Evento reuniu lideranças indígenas e autoridades para discutir os impactos e a responsabilidade ambiental na ampliação da rodovia

Na última sexta-feira (14), foi realizada uma Pré-Audiência Informativa sobre o Licenciamento Ambiental da BR-317. O encontro ocorreu no plenário da Câmara Municipal de Boca do Acre e reuniu lideranças indígenas, representantes de órgãos governamentais e especialistas para discutir os impactos socioambientais e garantir que o processo ocorra de forma transparente e responsável.

A reunião contou com a presença do Doutor Francisco Apurinã, do Instituto Pupykary, e da Doutora Melissa de Oliveira, Superintendente do Instituto Brasileiro do Meio Ambiente e dos Recursos Naturais Renováveis (IBAMA) no Acre. Também participaram representantes da empresa Prosul, da Fundação Nacional dos Povos Indígenas (Funai) e da Superintendência Nacional do Departamento Nacional de Infraestrutura de Transportes (DNIT), incluindo membros da regional do Amazonas e de Brasília, Distrito Federal.

Durante a audiência, foram apresentados os estudos ambientais já realizados, destacando as medidas de mitigação para reduzir os impactos da obra e as oportunidades que a ampliação da BR-317 pode trazer para Boca do Acre. As autoridades enfatizaram a importância da participação popular no processo de licenciamento, garantindo que as vozes das comunidades afetadas sejam ouvidas e respeitadas.

Para a OPIAJBAM, o evento foi um passo fundamental para assegurar que a obra ocorra de maneira sustentável e em harmonia com os direitos dos povos originários. “A BR-317 é uma via essencial para o desenvolvimento do nosso município, e é nosso dever garantir que sua ampliação respeite o meio ambiente e traga benefícios reais para nosso povo”, destacou uma das lideranças presentes.

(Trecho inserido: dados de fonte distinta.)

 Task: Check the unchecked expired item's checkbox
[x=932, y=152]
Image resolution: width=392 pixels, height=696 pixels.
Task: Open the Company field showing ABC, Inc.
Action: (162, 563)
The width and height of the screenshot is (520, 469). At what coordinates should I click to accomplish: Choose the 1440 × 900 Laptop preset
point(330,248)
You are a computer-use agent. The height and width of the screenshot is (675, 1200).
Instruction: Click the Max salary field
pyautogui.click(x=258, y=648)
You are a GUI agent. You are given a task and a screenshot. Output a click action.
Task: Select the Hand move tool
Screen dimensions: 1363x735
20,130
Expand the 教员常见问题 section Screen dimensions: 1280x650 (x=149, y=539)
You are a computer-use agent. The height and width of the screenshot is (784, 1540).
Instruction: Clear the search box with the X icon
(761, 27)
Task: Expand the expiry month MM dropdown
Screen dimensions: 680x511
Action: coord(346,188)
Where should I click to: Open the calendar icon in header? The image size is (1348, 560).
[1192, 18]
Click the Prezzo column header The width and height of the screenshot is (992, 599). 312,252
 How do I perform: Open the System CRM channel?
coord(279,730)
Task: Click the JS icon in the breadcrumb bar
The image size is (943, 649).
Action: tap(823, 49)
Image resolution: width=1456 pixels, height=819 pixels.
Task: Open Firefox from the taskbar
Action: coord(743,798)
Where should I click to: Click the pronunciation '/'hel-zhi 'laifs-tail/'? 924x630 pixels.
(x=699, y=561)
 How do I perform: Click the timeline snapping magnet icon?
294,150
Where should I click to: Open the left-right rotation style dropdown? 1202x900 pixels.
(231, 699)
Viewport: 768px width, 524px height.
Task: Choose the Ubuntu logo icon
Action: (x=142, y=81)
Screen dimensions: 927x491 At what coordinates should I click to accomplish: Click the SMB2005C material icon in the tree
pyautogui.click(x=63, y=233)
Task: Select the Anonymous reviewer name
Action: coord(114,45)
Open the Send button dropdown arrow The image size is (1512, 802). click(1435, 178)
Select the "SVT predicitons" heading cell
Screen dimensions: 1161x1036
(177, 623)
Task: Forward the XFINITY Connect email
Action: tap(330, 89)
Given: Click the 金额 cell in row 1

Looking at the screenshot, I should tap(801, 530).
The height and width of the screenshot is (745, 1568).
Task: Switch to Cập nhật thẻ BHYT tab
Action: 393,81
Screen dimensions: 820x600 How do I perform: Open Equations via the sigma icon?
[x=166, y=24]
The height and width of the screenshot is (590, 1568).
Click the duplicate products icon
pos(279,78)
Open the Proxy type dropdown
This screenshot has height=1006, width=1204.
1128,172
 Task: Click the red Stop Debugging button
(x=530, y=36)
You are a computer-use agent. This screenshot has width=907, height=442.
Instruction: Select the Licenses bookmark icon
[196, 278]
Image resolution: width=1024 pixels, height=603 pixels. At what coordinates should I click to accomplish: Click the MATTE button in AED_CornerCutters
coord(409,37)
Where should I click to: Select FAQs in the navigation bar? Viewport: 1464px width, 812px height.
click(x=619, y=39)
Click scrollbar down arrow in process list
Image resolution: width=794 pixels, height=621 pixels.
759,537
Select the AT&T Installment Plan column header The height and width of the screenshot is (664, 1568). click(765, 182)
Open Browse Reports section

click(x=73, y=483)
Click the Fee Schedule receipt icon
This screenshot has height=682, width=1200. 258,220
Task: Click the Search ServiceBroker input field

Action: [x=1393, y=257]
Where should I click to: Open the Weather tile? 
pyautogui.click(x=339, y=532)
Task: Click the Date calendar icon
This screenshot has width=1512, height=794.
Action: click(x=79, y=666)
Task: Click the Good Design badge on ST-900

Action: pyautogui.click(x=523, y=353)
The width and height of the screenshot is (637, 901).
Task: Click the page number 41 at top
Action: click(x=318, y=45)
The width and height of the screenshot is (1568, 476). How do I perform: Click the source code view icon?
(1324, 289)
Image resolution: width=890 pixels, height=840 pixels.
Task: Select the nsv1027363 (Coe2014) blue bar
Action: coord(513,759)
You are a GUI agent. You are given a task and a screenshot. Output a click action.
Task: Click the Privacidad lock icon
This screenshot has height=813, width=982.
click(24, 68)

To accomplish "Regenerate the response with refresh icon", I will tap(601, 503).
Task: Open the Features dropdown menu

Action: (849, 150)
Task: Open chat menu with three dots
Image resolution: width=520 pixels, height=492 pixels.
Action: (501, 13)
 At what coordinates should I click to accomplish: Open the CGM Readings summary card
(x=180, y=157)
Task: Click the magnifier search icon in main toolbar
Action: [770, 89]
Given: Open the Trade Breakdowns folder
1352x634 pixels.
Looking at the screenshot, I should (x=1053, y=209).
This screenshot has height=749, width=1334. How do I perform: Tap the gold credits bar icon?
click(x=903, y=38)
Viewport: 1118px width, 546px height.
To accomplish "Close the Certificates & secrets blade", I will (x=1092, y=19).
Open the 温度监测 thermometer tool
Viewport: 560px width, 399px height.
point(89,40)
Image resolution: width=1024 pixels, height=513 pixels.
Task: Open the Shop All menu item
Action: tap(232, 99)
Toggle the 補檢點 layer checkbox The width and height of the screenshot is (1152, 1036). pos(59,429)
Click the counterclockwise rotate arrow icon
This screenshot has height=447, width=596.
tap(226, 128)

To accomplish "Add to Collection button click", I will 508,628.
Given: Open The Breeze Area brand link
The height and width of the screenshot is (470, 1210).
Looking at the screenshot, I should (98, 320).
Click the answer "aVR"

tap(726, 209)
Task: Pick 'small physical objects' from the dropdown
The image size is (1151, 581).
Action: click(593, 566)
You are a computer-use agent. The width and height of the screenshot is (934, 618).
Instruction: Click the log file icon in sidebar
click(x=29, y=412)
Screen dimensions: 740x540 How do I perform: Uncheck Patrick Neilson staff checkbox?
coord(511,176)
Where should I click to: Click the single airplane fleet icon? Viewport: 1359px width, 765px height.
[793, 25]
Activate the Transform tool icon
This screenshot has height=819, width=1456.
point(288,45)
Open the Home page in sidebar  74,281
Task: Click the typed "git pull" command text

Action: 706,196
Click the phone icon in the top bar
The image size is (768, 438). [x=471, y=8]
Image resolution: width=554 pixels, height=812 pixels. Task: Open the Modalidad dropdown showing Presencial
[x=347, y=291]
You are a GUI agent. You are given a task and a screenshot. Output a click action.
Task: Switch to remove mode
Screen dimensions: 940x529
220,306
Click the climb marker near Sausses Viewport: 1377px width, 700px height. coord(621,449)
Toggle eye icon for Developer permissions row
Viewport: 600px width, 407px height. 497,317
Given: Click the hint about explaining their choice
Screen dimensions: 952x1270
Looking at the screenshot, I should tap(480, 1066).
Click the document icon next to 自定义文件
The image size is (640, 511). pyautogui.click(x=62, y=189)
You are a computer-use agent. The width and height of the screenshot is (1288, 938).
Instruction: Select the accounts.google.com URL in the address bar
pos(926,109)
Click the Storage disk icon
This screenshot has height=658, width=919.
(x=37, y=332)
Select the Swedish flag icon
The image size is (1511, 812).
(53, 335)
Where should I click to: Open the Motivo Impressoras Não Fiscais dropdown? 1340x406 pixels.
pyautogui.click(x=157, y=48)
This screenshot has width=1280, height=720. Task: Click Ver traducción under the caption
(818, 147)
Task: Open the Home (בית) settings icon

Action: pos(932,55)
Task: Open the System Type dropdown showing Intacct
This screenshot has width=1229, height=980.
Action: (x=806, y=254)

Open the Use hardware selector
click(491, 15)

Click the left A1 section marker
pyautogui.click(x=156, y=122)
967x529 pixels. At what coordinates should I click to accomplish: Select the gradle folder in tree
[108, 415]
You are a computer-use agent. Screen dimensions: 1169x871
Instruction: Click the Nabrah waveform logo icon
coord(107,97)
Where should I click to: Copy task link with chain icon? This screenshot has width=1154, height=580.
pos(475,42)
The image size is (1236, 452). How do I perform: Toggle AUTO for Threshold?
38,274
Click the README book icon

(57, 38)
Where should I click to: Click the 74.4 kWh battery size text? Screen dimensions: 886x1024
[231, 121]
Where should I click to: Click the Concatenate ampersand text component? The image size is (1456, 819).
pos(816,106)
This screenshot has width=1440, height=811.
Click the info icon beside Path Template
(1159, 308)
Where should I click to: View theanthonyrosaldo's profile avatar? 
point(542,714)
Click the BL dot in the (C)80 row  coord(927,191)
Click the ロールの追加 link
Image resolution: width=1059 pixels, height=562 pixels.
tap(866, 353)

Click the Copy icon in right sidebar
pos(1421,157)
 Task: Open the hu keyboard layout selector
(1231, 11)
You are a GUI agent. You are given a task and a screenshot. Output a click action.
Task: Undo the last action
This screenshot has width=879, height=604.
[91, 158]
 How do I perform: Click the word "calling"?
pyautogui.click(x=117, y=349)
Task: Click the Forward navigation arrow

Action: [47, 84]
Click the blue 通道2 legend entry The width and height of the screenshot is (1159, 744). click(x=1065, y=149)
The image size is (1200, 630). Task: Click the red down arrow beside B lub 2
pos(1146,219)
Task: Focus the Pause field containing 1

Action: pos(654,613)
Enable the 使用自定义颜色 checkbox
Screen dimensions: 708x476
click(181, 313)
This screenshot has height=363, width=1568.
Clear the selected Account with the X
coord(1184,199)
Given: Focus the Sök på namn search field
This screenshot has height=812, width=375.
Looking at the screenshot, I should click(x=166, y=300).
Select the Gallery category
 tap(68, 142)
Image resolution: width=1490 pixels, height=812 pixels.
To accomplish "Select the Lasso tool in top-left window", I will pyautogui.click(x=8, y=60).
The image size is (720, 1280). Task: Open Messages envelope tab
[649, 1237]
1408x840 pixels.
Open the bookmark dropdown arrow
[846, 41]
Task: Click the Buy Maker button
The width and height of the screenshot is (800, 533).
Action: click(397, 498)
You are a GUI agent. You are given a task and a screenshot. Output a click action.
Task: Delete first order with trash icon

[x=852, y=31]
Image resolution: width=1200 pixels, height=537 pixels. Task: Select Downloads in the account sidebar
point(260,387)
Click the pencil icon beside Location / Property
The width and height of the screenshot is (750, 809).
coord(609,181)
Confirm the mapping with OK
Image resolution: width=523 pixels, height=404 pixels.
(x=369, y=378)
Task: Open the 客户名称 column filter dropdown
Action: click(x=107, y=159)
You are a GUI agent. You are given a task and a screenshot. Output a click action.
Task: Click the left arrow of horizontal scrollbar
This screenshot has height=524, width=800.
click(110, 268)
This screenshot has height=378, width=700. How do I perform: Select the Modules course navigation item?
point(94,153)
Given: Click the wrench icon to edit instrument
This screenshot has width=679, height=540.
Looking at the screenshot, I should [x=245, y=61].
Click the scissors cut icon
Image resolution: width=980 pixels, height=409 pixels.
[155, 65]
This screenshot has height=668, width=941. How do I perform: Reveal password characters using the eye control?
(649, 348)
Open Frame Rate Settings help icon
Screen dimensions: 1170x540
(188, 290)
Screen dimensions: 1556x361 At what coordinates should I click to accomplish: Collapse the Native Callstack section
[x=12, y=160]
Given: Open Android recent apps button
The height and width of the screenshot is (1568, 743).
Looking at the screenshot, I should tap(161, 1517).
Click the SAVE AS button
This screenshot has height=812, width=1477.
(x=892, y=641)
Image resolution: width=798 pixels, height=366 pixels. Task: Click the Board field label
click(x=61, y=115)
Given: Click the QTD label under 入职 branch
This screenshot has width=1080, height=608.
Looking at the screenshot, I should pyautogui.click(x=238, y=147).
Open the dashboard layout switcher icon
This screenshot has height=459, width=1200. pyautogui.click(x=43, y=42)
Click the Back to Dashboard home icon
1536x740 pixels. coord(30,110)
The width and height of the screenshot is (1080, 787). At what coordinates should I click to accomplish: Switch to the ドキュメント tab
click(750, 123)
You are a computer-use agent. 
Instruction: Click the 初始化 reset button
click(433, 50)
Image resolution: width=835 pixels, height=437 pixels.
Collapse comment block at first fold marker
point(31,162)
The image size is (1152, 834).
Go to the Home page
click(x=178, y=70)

O envolvimento direto das lideranças indígenas, do Instituto Pupykary e de outras entidades foi considerado essencial para fortalecer o diálogo e garantir a transparência em todas as etapas do processo. A participação ativa das comunidades impactadas reforça o compromisso com uma abordagem justa e responsável para a execução do projeto.